§ Directions: Word for word, retype the first line of the records and every following line through the one containing "The height and width of the screenshot is (613, 1106).".

Items listed in a dataset
******************************
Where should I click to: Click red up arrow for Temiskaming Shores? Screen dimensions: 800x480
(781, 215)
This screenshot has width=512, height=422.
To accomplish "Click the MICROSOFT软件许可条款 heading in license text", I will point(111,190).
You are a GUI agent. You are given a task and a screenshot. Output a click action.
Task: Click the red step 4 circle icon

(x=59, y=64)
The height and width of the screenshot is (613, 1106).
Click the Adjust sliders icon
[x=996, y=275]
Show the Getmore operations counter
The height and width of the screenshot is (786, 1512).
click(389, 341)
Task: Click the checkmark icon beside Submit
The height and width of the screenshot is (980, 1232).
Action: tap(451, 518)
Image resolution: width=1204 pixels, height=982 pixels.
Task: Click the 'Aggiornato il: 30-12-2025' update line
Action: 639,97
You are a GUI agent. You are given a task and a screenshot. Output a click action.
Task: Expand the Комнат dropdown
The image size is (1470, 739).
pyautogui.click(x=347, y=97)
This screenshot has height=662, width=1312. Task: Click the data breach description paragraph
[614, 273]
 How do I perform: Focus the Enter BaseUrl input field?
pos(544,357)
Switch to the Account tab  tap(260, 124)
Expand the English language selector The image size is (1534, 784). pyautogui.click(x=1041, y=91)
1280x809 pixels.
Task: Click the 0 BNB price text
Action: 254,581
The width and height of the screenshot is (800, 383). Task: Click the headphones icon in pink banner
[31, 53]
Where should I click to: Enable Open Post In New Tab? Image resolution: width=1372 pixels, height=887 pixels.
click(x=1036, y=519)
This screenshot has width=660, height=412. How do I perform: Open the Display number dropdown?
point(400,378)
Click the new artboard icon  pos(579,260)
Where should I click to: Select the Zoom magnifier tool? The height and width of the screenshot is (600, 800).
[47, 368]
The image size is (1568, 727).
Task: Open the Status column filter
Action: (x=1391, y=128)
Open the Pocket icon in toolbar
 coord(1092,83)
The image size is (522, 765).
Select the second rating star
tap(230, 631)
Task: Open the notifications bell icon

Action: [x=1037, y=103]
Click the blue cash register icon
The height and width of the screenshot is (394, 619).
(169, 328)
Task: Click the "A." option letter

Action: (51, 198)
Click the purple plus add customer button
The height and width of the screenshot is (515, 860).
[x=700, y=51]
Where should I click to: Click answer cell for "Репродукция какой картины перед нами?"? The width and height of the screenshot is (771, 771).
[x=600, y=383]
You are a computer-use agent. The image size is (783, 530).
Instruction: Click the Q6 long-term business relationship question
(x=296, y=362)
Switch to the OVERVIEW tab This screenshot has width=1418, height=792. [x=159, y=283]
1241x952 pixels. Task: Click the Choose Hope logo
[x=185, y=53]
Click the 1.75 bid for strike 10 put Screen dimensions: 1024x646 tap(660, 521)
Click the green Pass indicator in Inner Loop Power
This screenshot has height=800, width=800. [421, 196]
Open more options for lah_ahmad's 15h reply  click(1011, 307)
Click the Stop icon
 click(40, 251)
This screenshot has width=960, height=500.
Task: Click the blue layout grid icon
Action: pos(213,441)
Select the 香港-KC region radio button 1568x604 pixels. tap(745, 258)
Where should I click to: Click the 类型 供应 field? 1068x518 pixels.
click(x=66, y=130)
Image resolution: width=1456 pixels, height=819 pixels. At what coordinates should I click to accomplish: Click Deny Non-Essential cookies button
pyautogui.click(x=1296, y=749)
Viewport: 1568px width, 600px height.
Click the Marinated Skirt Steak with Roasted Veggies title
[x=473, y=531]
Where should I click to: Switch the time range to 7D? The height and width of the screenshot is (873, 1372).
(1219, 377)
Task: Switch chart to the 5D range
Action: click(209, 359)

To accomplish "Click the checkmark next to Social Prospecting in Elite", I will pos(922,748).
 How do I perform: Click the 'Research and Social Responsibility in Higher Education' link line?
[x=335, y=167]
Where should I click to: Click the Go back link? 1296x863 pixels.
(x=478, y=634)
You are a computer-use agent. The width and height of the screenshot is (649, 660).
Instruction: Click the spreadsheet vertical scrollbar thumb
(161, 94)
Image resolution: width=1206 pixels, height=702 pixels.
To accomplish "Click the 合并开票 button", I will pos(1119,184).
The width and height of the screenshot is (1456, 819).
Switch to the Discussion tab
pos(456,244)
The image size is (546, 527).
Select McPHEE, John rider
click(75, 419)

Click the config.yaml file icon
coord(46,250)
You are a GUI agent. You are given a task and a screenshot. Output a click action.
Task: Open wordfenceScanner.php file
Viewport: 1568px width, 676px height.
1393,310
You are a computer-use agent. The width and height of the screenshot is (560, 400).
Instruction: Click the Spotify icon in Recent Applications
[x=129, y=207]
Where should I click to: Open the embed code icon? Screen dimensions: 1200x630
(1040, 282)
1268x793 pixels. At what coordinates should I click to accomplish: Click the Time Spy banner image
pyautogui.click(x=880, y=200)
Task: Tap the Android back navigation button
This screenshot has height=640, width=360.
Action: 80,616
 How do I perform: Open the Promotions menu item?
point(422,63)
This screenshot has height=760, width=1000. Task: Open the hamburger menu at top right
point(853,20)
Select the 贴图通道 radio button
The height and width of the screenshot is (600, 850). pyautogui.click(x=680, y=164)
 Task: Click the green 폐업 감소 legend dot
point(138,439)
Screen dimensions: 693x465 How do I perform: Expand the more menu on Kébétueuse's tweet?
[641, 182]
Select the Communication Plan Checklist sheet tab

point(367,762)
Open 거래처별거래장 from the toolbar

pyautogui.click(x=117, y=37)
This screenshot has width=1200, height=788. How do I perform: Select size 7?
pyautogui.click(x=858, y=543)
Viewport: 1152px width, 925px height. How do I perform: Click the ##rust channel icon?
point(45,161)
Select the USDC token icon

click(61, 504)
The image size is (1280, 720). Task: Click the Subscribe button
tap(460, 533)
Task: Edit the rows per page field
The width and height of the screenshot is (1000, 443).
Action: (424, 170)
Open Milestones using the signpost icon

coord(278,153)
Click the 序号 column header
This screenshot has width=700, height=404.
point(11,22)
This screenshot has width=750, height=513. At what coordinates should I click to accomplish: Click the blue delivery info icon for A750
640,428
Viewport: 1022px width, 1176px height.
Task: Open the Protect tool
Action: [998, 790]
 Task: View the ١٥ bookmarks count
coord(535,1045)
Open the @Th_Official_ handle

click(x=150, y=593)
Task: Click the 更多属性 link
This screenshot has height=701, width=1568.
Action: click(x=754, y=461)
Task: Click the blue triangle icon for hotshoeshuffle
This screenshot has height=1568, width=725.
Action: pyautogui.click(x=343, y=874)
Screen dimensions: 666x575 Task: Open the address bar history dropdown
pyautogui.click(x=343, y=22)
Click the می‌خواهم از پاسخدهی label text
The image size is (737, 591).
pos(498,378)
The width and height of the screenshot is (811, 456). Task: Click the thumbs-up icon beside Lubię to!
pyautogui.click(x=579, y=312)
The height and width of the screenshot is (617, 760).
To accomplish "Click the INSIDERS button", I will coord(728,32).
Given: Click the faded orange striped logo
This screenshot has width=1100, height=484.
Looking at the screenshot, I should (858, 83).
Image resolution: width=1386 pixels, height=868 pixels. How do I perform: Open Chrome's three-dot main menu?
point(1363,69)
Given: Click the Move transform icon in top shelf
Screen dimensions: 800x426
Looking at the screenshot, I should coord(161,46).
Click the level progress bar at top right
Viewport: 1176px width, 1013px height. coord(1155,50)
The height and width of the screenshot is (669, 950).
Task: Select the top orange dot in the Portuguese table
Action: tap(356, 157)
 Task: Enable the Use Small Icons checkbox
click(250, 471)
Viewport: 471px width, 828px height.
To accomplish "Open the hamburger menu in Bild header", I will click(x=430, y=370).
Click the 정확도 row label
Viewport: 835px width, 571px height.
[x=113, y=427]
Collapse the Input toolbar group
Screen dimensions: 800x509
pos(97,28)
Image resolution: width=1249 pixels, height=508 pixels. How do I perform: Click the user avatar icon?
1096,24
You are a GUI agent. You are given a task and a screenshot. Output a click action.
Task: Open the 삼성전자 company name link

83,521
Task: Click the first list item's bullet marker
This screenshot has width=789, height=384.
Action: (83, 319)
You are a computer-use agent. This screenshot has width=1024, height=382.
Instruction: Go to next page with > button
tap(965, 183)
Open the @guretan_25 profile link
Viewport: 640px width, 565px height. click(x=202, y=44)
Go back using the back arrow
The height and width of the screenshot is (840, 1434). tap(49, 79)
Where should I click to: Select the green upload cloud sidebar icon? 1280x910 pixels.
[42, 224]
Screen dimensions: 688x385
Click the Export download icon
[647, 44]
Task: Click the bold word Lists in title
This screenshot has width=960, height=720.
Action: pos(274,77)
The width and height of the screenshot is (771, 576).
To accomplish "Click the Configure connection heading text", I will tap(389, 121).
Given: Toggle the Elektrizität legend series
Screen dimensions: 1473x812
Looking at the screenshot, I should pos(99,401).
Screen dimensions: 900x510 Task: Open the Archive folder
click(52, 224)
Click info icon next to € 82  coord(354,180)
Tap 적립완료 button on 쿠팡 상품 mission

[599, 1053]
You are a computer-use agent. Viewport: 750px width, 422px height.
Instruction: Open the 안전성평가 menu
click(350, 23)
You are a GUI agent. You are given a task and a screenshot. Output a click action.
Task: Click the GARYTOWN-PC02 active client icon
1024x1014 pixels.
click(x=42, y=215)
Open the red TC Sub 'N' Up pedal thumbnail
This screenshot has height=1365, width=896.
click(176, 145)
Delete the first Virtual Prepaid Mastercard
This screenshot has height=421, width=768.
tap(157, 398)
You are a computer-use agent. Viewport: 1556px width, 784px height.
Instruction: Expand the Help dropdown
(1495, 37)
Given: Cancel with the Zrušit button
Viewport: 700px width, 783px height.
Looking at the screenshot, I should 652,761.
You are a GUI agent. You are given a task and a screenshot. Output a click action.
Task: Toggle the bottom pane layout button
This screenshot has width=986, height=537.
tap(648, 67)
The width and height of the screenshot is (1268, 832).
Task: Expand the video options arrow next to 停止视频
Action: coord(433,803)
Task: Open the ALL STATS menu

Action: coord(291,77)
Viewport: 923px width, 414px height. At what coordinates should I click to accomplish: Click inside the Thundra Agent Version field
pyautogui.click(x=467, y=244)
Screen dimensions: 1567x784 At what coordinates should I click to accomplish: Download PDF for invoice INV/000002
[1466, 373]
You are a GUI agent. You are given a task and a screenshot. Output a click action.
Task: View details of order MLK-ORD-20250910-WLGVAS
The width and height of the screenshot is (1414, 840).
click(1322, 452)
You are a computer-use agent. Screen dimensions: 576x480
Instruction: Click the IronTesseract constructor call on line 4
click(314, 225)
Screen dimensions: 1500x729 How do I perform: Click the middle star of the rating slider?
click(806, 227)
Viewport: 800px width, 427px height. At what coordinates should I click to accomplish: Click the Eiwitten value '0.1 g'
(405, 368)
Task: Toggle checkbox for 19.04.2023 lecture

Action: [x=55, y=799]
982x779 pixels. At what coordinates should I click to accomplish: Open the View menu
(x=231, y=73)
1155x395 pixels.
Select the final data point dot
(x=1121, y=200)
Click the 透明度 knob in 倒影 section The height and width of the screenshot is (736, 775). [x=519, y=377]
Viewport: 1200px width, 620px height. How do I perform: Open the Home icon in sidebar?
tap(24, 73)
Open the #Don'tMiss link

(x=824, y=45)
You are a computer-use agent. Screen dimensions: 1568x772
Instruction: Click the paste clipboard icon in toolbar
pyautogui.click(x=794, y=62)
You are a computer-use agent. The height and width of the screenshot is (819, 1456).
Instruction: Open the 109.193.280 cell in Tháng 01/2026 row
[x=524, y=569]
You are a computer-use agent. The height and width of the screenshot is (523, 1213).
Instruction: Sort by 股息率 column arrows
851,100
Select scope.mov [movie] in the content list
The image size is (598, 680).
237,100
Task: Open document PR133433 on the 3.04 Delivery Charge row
******************************
§ Solution:
Where should I click to: Click red up arrow for Temiskaming Shores? Screen dimensions: 800x480
(781, 215)
This screenshot has width=512, height=422.
To accomplish "Click the MICROSOFT软件许可条款 heading in license text", I will point(111,190).
You are a GUI agent. You are given a task and a screenshot. Output a click action.
Task: Click the red step 4 circle icon

(x=59, y=64)
The height and width of the screenshot is (613, 1106).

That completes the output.